Na minha primeira infância tive um acidente automóvel em que era eu o condutor. Fali a minha conta-poupança. Tirei um year off que foi inédito na primária. Juntei-me ao único partido que me aceitou mesmo não me revendo no anarco-capitalismo. Deixei de ter tempo para o desporto e engordei.
Aos treze anos tive pela primeira vez a visão esclarecida da minha existência como um todo, como quem olha de longe, de um miradouro alto. Percebi que estava exatamente a meio da minha vida. Tinha 13 anos de passado e 13 anos de futuro.
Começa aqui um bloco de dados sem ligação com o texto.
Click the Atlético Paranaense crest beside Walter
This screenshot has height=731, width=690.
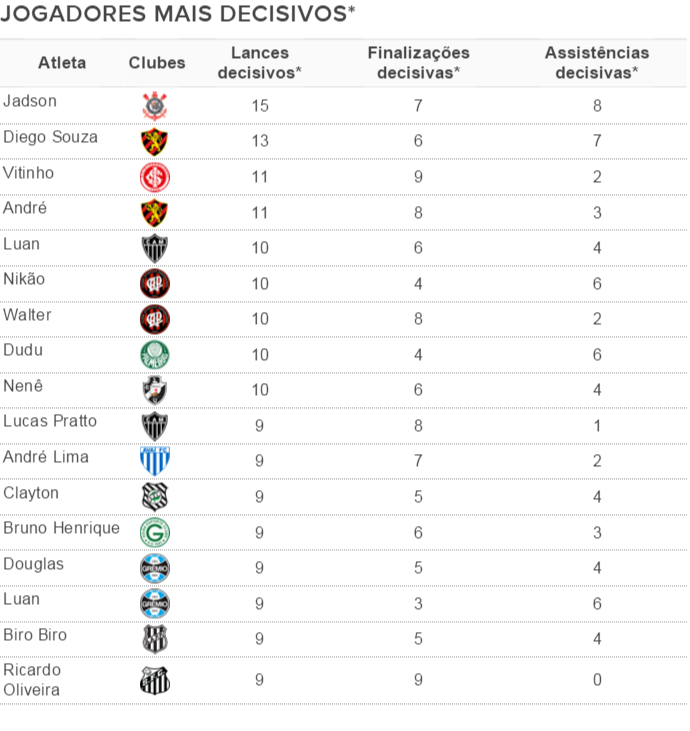point(154,319)
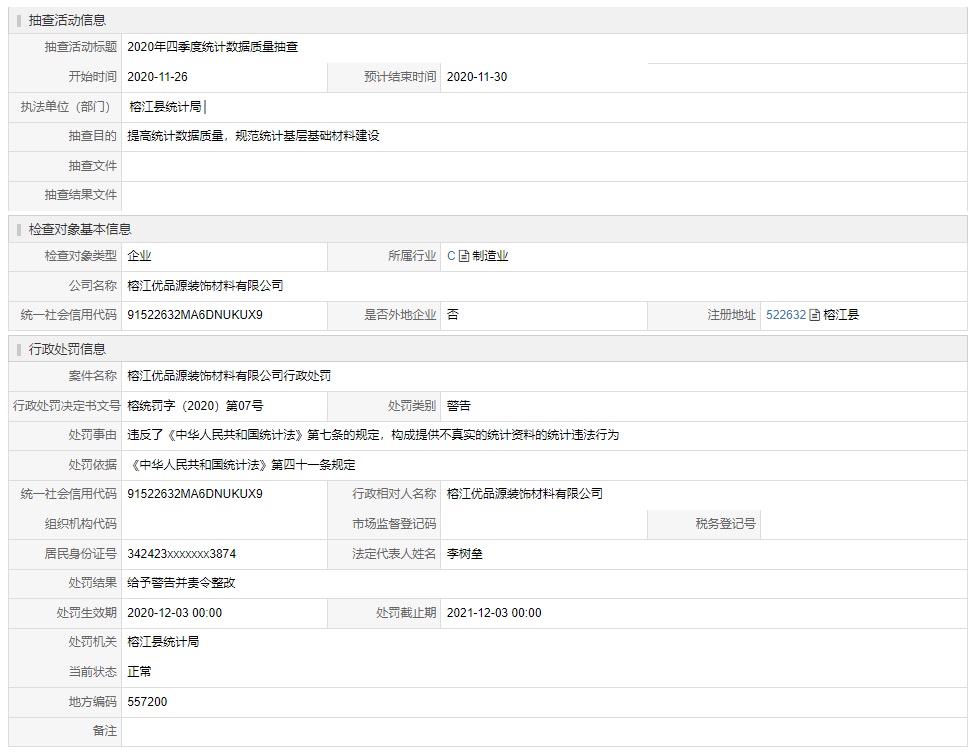Collapse the 抽查活动信息 section header
This screenshot has width=974, height=755.
(68, 20)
Na adolescência tive uma crise de meia idade e foi aí que comecei a tomar drogas para a potência sexual, e dessas para as outras foi um passo fácil demais. Acreditem que de tomar 3 comprimidos de Viagra por noite a picar uma veia com heroína mal se dá por ela. De modo que a dependência de estupefacientes até chegou em tempo apropriado, no início da fase adulta.
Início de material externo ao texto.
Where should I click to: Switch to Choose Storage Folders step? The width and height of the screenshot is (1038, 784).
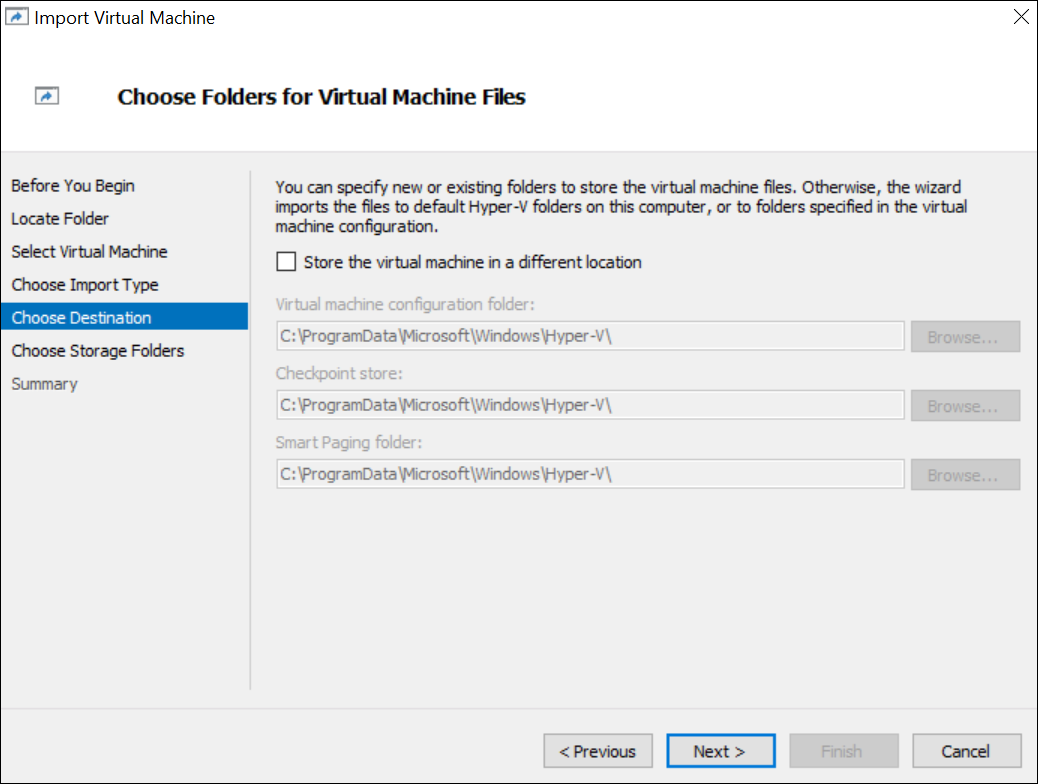98,351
Escrevi as minhas memórias aos 23 anos, donde já constaram os meus 3 divórcios, o meu baixote topo de carreira e a educação de uma filha adotiva até à maioridade (na altura adotámos uma adolescente de 16 anos, a Cláudia, mas para nós, e para o namorado dela, será sempre a nossa "bebé"). O resto do conteúdo foi substancialmente inventado porque já tinha começado a manifestar os primeiros sinais de demência, e a memória falhava como as notas de 500, que entretanto deixaram de existir.
Antes do quarto de século deixei feito o meu testamento, que foi sobretudo um exercício de doação emocional, porque pouco mais havia a distribuir. Preparei-me para repousar e fiz as minhas pazes com Deus e com os homens.
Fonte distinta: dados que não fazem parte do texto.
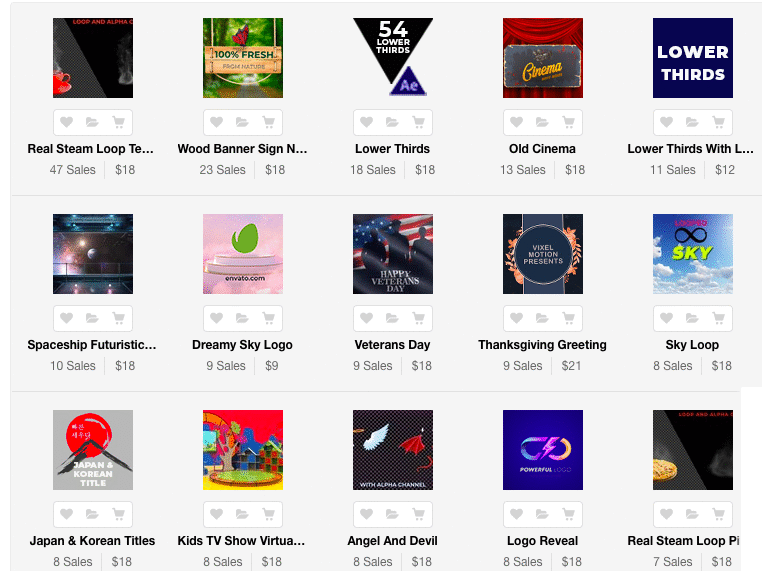Add Kids TV Show Virtua... to cart

tap(268, 514)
Hoje, 50 anos volvidos, conto já 76 anos e estou relativamente pouco carcomido, para a idade. Pouco mais fiz na vida desde essa data, mas tenho vivido despreocupado, e isso é deleitoso.
Acerca-te de mim beleza — rezei.
E procedi com a mesma softness
As if i was luring a cat.
Real homem vivo
se tudo não for um equívoco.
Internacional
objector da limitada filosofia dos limites de fronteira.
Não político antropomorfo
mas animal político
por natureza da espécie humana.
Não anglófono, estrangeiro, não francês
por serem as línguas mais importantes num tempo em que não estudou.
Obtido por geração espontânea
ou pela teoria vigente na altura em que isto se ler.
Id do seu Ego
salvou-se a si mesmo num grande naufrágio
ao dividir-se em dois.
(decididamente) Não decidido
não.
Panteísta
nos dias bons.
Pagão do ateísmo
nos anos maus.
Romântico poliglota
sem língua nativa.
Espiritual
também geométrico
[a dupla anti-hélice!].
Não colecionador
por falta de espaço.
Anarquista
incumpridor das regras do anarquismo.
Envergonhado pela não originalidade do último verso
ainda assim permanece.
Não organizado.
Não viável
como todos somos
mas é erro de paralaxe.
Conhecido pelo seu olfacto
e no entanto não ladra.
Dupla negação de si mesmo.
Assiste ao tumulto do dia
numa passividade vegetal
E às vezes no silêncio da noite,
muda a realidade,
exercendo melodia e luz.
Real homem vivo
não politico
não anglófono
não francês
não bossa nova
mas que pena
se fosse verdade
não estagnado
não coerente
não viável mas é erro de paralaxe como com toda a gente
ou quase toda
não europeu
grisalho gentil gentio
prolífico
não era áspero
nem ficou
não se cansa
que se saiba
sorriso fácil e grande
não se repetiu demasiado
para o tanto que escreveu
não viu deus
mas viu leões
e às vezes
no silêncio da noite
fica a imaginar-nos aos dois
sozinho.
e as manhãs de domingo sempre com sol.
Uma cicatriz pequena escondida algures
e uma história imprecisa que se avançou.